**Work to be completed**
Rewrite only the records from the line with "Click the Super.com lightning bolt icon" to the line with "click(x=54, y=491)", both included, keeping the requests and multiplying each answer coordinate by 0.6, rounded to whole numbers with halves rounded up. Leave out the pictures.

**Records shown**
## start
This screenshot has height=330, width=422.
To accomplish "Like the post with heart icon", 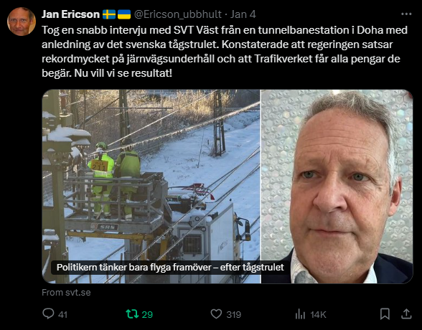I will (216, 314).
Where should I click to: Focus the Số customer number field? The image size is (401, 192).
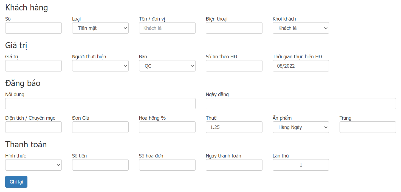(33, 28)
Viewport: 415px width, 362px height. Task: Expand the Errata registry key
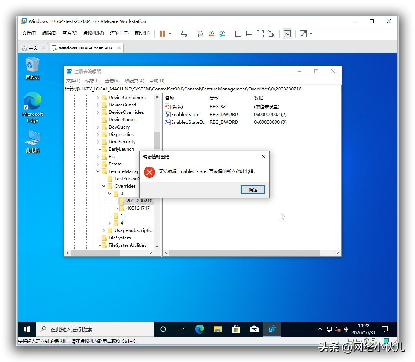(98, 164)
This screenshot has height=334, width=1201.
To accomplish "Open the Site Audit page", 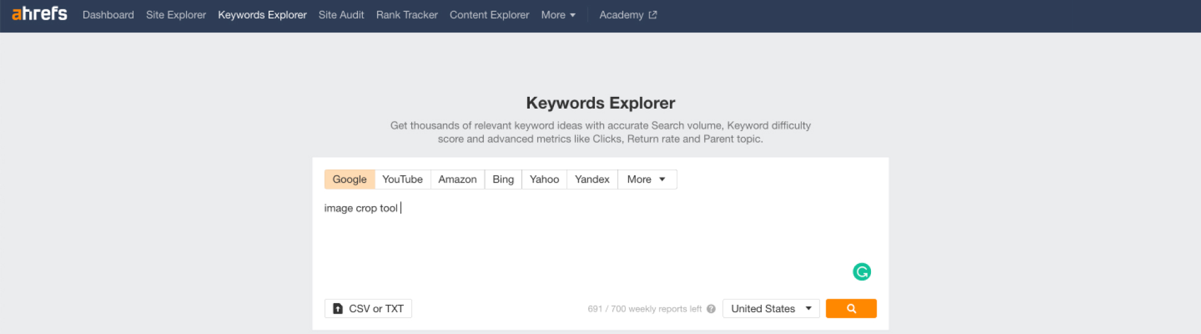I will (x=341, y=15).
## end
## start
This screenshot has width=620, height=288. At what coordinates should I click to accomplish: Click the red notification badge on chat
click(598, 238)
## end
## start
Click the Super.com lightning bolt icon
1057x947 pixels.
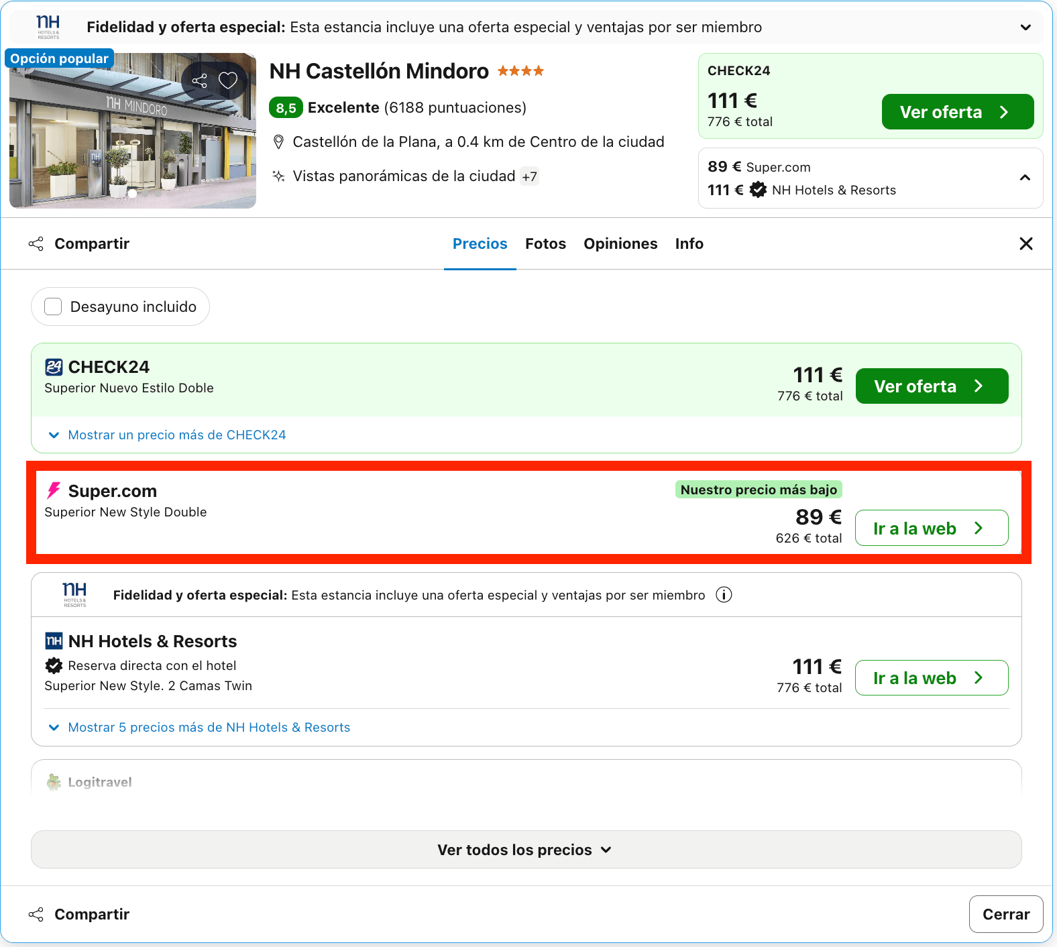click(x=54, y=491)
## end
**Task answer**
Click the Super.com lightning bolt icon
1057x947 pixels.
click(x=32, y=295)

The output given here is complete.